A cooling market is making conditions easier for first time home buyers. File photo.

Tauranga home values rose 4.5 per cent year on year and 1.9 per cent over the past three months, according to the latest QV House Price Index.

“Activity has increased in the Tauranga market during February and March however buyers no longer appear to have that fear of missing out and are taking more time over making decisions,” says QV Tauranga property consultant Steven Dunn.

“Despite there still being a shortage of listings in areas like Mount Maunganui, people are not jumping in and are doing more due diligence and looking at the market and seeing what’s happening with values, before making offers.

 “Prices in many areas including the popular Otumoetai have stabilised quite a bit with not much movement in values over the past few months.”

 First home buyers are active and are finding it easier to buy now there’s less competition from investors, says Steven.

“It’s also easier for buyers to gain finance approval now that it’s more possible to get lower deposit loans, and retail banks have eased back on the strict lending criteria of the second half of 2017.

“We are still seeing the trend of people moving from major centres like Auckland and Wellington to Tauranga and the Bay of Plenty.”

The average property value in the city is $706,922. The Western Bay of Plenty market rose eight per cent year on year and 2.3 per cent over the past three months.

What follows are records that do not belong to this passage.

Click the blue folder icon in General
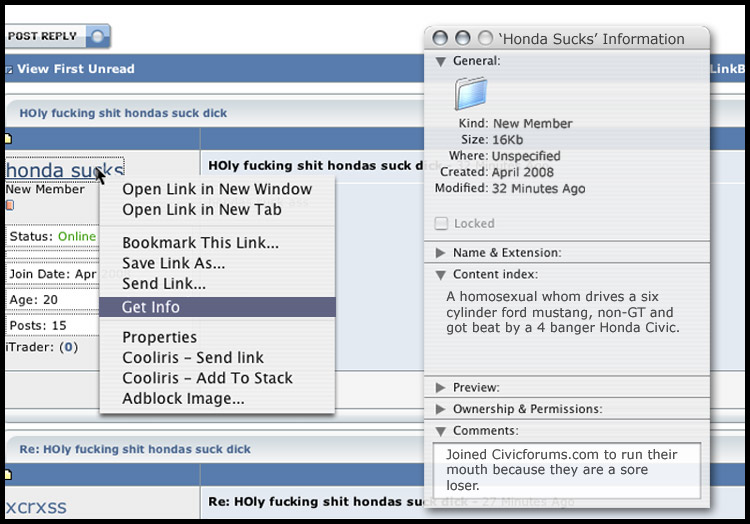The width and height of the screenshot is (750, 524). pos(471,93)
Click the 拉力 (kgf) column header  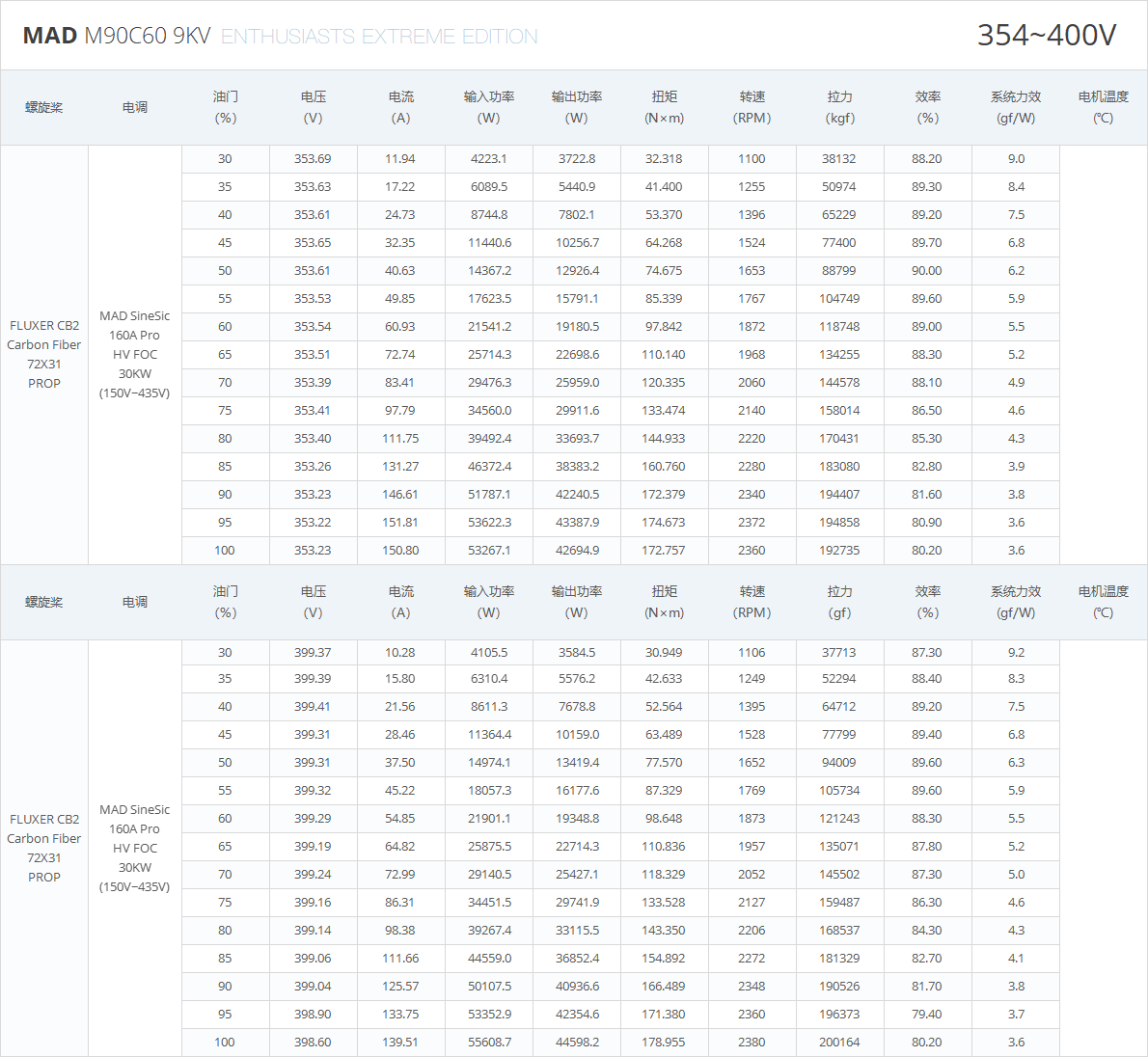839,107
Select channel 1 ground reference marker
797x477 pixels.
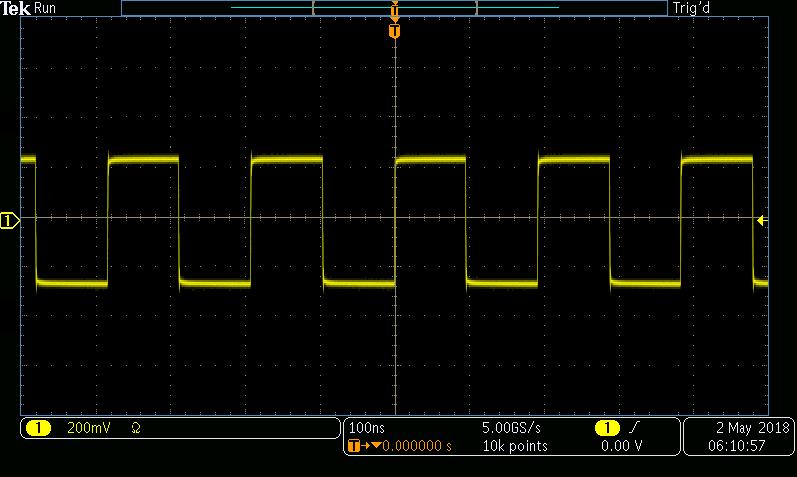(9, 220)
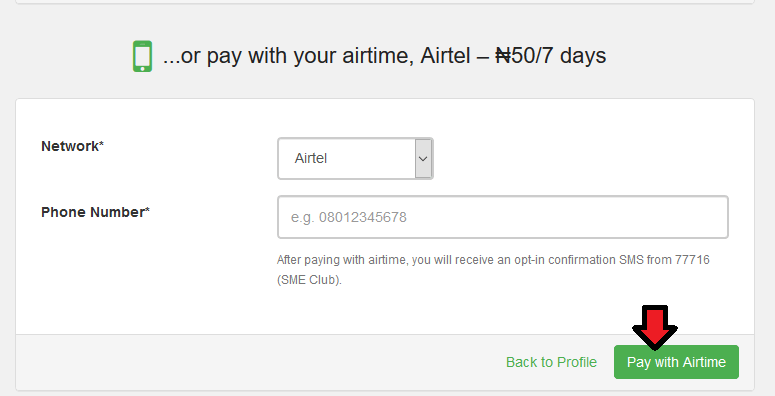The width and height of the screenshot is (775, 396).
Task: Click the Airtel word in the heading
Action: point(445,55)
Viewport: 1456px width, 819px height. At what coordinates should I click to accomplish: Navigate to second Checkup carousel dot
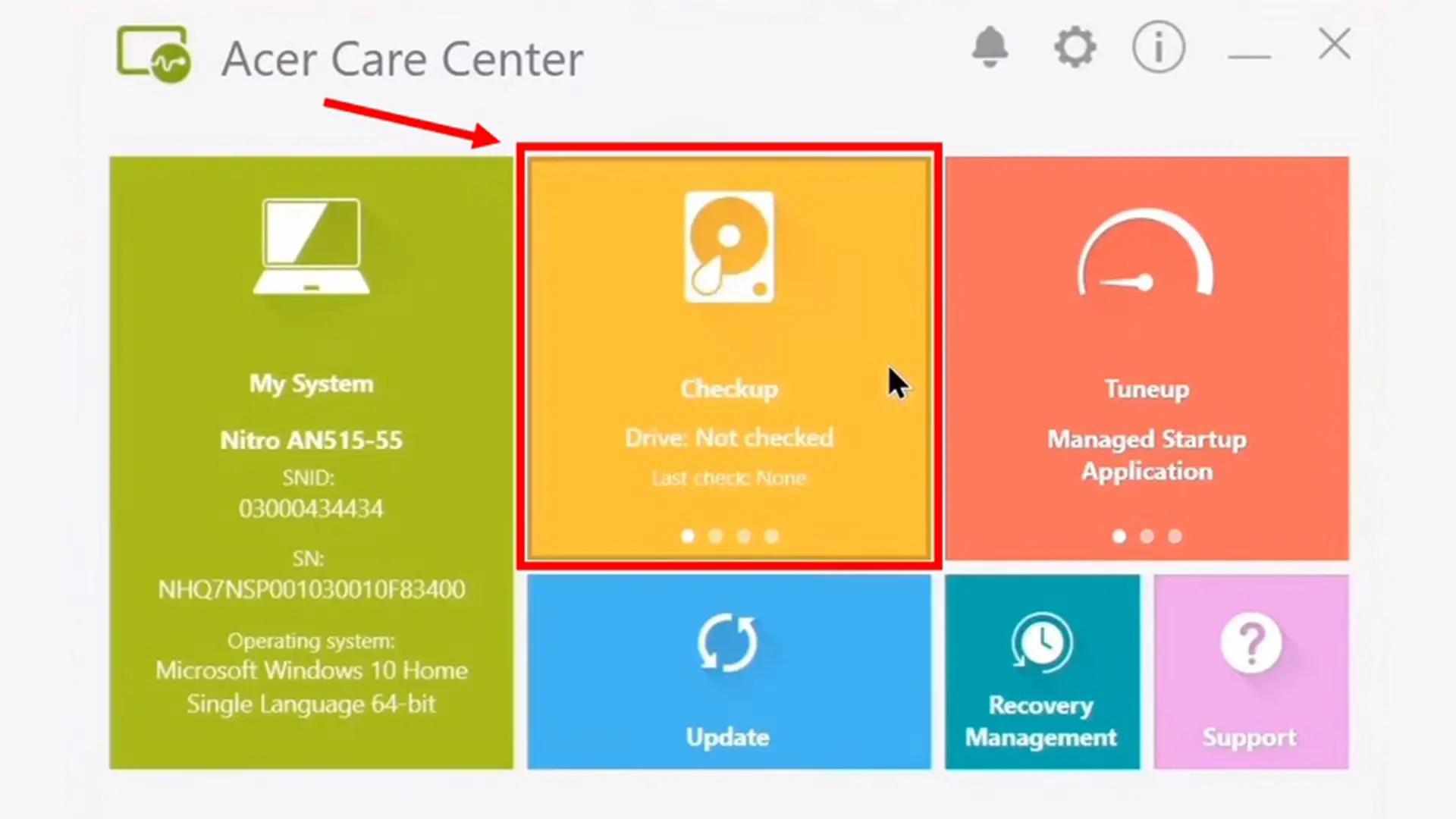tap(715, 538)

The average value in the district is now $637,801.

Residential property value growth remains subdued compared to recent years but March has seen the usual seasonal pick-up in sales volumes and activity, says QV National Spokesperson Andrea Rush.

“This has seen nationwide annual value growth rise to 7.3 per cent which is the fastest rate in nine months, but sales volumes are still lower than usual for March,” says Andrea.

Dunedin leads the way among the main centres with annual growth of 9.4 per cent, while the Auckland and Christchurch housing markets have seen little value movement over the past year.

Across the Auckland Region annual growth has slowed from 12.3 per cent in March 2017 to just 1.0 per cent in March 2018 and Christchurch is down 0.6 per cent over the past year.

The growth rate also slowed in the Wellington region from 21.2 per cent in March 2017 to 8.2 per cent in March 2018.

“The Tauranga and Hamilton markets are still rising but again at much slower rates than the previous two years,” says Andrea.

“It’s the regions that continue to see the highest value growth driven by demand from people looking for more affordable homes or investment properties outside of the main centres.”

The highest quarterly growth was seen at Opotiki in the Eastern Bay of plenty where values rose 16.1 per cent in the first quarter of the year.

“With restrictions on finance being eased by the retail banks it’s been a little easier for some investors and home buyers to gain finance to purchase,” says Andrea.

“First home buyers appear to be capitalising on subdued investor activity and some are finding they can purchase more easily without the same level of competition from multiple property owners if they are not already priced out of the market.”